Case ID: ad2d_288/html/0743-01.html
Source: Caselaw Access Project
Author: {"author": "Mercure, J. P.", "license": "Public Domain", "url": "https://static.case.law/"}
Date Created: 2024-08-24T03:29:51.129683

George Nicholson, Respondent, v Christopher Nicholson, Appellant.
    [732 NYS2d 749]
   Mercure, J. P.

Appeal from that part of a judgment of the Supreme Court (Fromer, J.H.O.), entered September 18, 2000 in Ulster County, upon a dismissal at trial of defendant’s counterclaim for an accounting.

The parties are brothers. In 1987, they acquired property in the Town of Saugerties, Ulster County, as tenants in common and executed a purchase money mortgage securing their note for $200,000. The complaint alleges, and defendant admits, that the note and mortgage constituted a contract between the parties and their agreement to pay all obligations thereunder in equal shares. Plaintiff further alleges that since the time of execution of the note and mortgage, he has made payments but defendant has breached the parties’ contract by failing to make any payments thereon. For a second cause of action, plaintiff alleges that, “[p]ursuant to their contractual agreement and their joint ownership of the property, [plaintiff] has paid all taxes on the property, costs of improvements and repairs, and maintenance [and that defendant] * * * has defaulted on his obligations as a joint owner of the property and is in breach thereof.” Defendant’s answer asserts counterclaims seeking money damages for (1) plaintiffs alleged conversion to his own use of a model home constructed on “the lake property” as part of the parties’ plan to subdivide the property into lots and construct a model home, a road and other improvements necessary to market the properties for sale, (2) “an accounting of all monies paid and received by plaintiff with respect to the lake property,” and (3) money damages for plaintiffs alleged breach of his contract with defendant.

Following joinder of issue and some discovery, the matter proceeded to trial. At the outset, plaintiff moved to limit the proof on defendant’s counterclaim for an accounting to transactions taking place after plaintiff moved into the model home in 1990 or 1991. Supreme Court granted the motion. Based upon the court’s limitation of the scope of defendant’s counterclaim for an accounting, defendant apparently chose not to offer any evidence in support of the counterclaim, which was accordingly dismissed. The jury ultimately rendered a verdict in favor of plaintiff. On this appeal, defendant challenges only Supreme Court’s trial order limiting the scope of the proof on his counterclaim for an accounting.

We affirm. As correctly contended by plaintiff, defendant’s counterclaim for an accounting failed to state a cause of action and should have been dismissed in its entirety.
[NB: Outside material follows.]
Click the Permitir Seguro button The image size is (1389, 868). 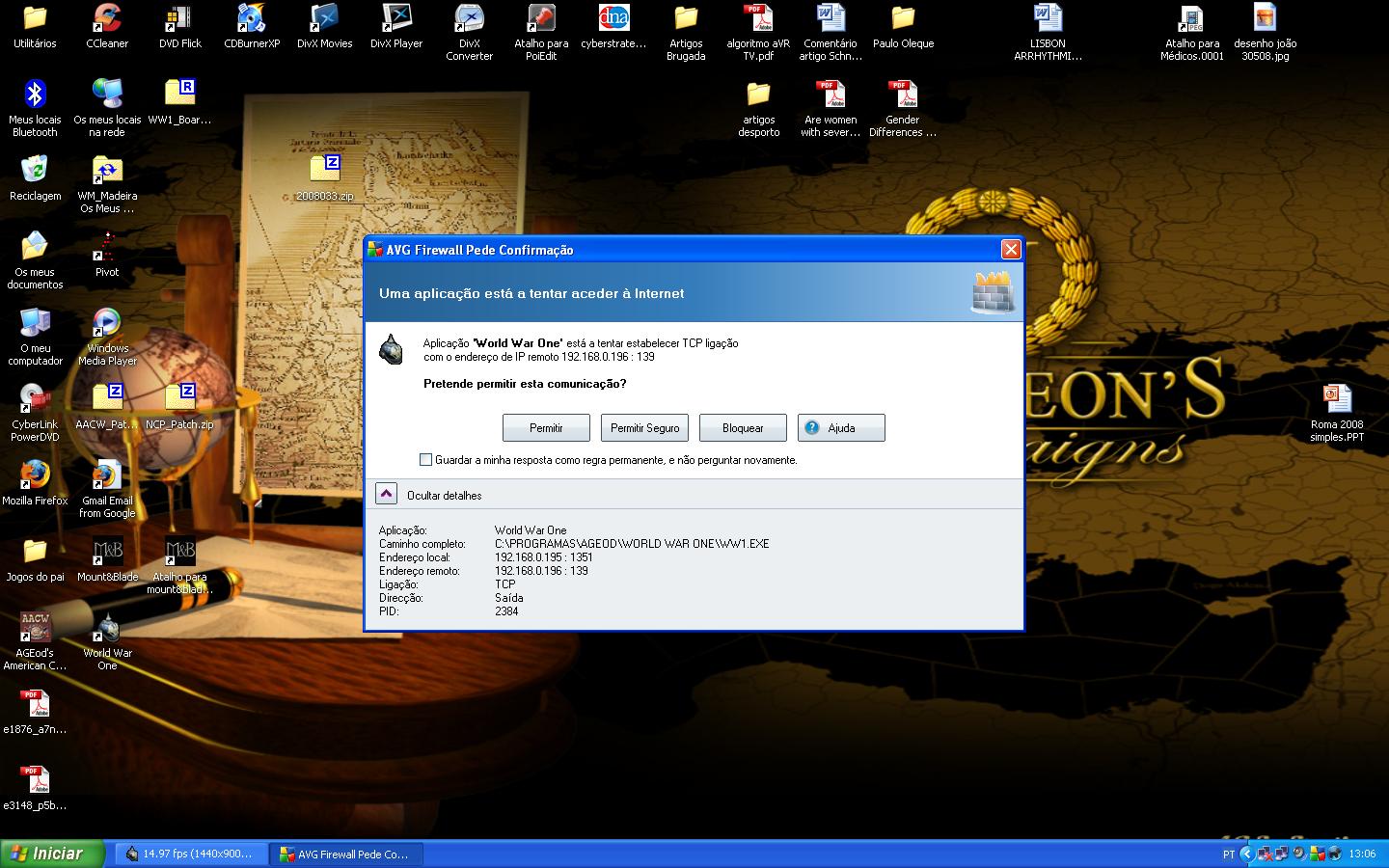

In our view, the parties’ respective allegations concerning their purchase and financing of the subject property, their plan to improve, develop and market it, and their agreement to equally share expenses, profits and losses, establishes their partnership (compare, Cleland v Thirion, 268 AD2d 842, 843-844). By its terms, Partnership Law § 74 precludes an accounting prior to the termination or dissolution of the partnership (see, Posner v Posner, 280 AD2d 318, 319; Mills v O’Donnell, 188 AD2d 692, 693; see also, Dame v Williams, 285 AD2d 928). Even if that were not so, plaintiff is correct in his assertion that plaintiff’s wrongful conduct was an essential element of defendant’s cause of action for an accounting (see, Brigham v McCabe, 27 AD2d 100, 105, affd 20 NY2d 525; Hamilton v Patrolmen’s Benevolent Assn., 88 NYS2d 683 [Sup Ct]; see also, 1 NY Jur 2d, Accounts and Accounting, § 34, at 187). The answer alleges no wrongful acts on plaintiff’s part occurring prior to the time that he moved into the model home, thus providing a valid basis for Supreme Court’s exclusion of evidence of transactions taking place prior to that time.

Spain, Carpinello, Mugglin and Rose, JJ., concur. Ordered that the judgment is affirmed, with costs. 
      
       Our uncertainty results from defendant’s election to omit the trial transcript from the record on appeal.